I don’t want to characterize it as me having some kind of epiphany. There wasn’t any single event. I knew we were going to end up in the cloud. The true drivers for us were that we had the old version of Dynamics CRM 4.0 and needed not just the functionality of the latest version of Dynamics CRM 2011, but a more professional hosting environment. In the case of Dynamics GP, we just outgrew QuickBooks. I think that’s a well-worn path with a lot of companies. You start out with QuickBooks to make payments, take checks and do a little bit of accounting, but that’s all you can do with it. Our organization supports user groups across four different Dynamics products in multiple locations, and each user group is organized and led by its own independent board. They have their own branches and chapters … so you can see that the accounting needed to keep track of everyone’s standing in these user groups is pretty complex.

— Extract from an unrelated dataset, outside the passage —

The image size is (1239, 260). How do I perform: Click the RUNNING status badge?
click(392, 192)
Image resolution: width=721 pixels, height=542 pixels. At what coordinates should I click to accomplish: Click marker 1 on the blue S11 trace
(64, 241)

6. How complex was your Dynamics cloud implementation?
The implementation included three mutually exclusive projects: the Dynamics CRM implementation, the Dynamics GP implementation and the Office 365 implementation, plus integrating it all together. Those were three separate activities with three different managers on our side and on the Concerto side. Even though it was a complex process, Concerto did a good job of taking all of the question marks out of our heads and tackling all of our concerns. Concerto assigned a single point of contact for us who knew exactly what needed to be done. Their consultant has experience in cloud migrations and spent his day making sure everything was going as planned.
7. What was the project's biggest challenge?
If I had to characterize any challenges, it’s something that happens in any project — the “cat herding” aspect. There are always a lot of moving parts. We’re working with ISV solutions so they have to be involved. We’re a small team so we have to find time in our schedules to do what needs to be done on this cloud migration project along with all of the other tasks we have to do … and that’s frustrating.
An additional benefit to the Concerto cloud system is that I know all of our software licenses are legal. That’s important because when you have a lot of remote employees in different cities running around with laptops under their arms, you never really know where that copy of Microsoft Office or other software tools came from.
8. What’s the advantage of having everything in the cloud?
We know that the data is going to be backed up — even the data on local hard drives — and accessible from any device with an Internet connection and browser, regardless of operating system. Last week I had a meeting with one of our partners and witnessed someone accidentally dump a whole cup of coffee into their laptop keyboard … so having all of this data in a bulletproof environment and managed the way that a large enterprise would without breaking the bank is a huge advantage to a small business like us.
9. What advice would you give another CEO or decision maker about the benefits of migrating to the cloud?
Determine what you want your operational model to look like and how you want your users to behave when they need support. If you assume hosting providers are in business to support you, then a hosting provider is a commodity. The only competitive differentiator is the service they provide to you. Some hosts offer nothing but a place to put your data online, and you have to use your own IT department for development and support. For us, Concerto is a great partner whose one-stop-shop service model fit us best. The greatest relief of all is that with Concerto Cloud Services™ I don’t have to invest in support and IT infrastructure for a long time.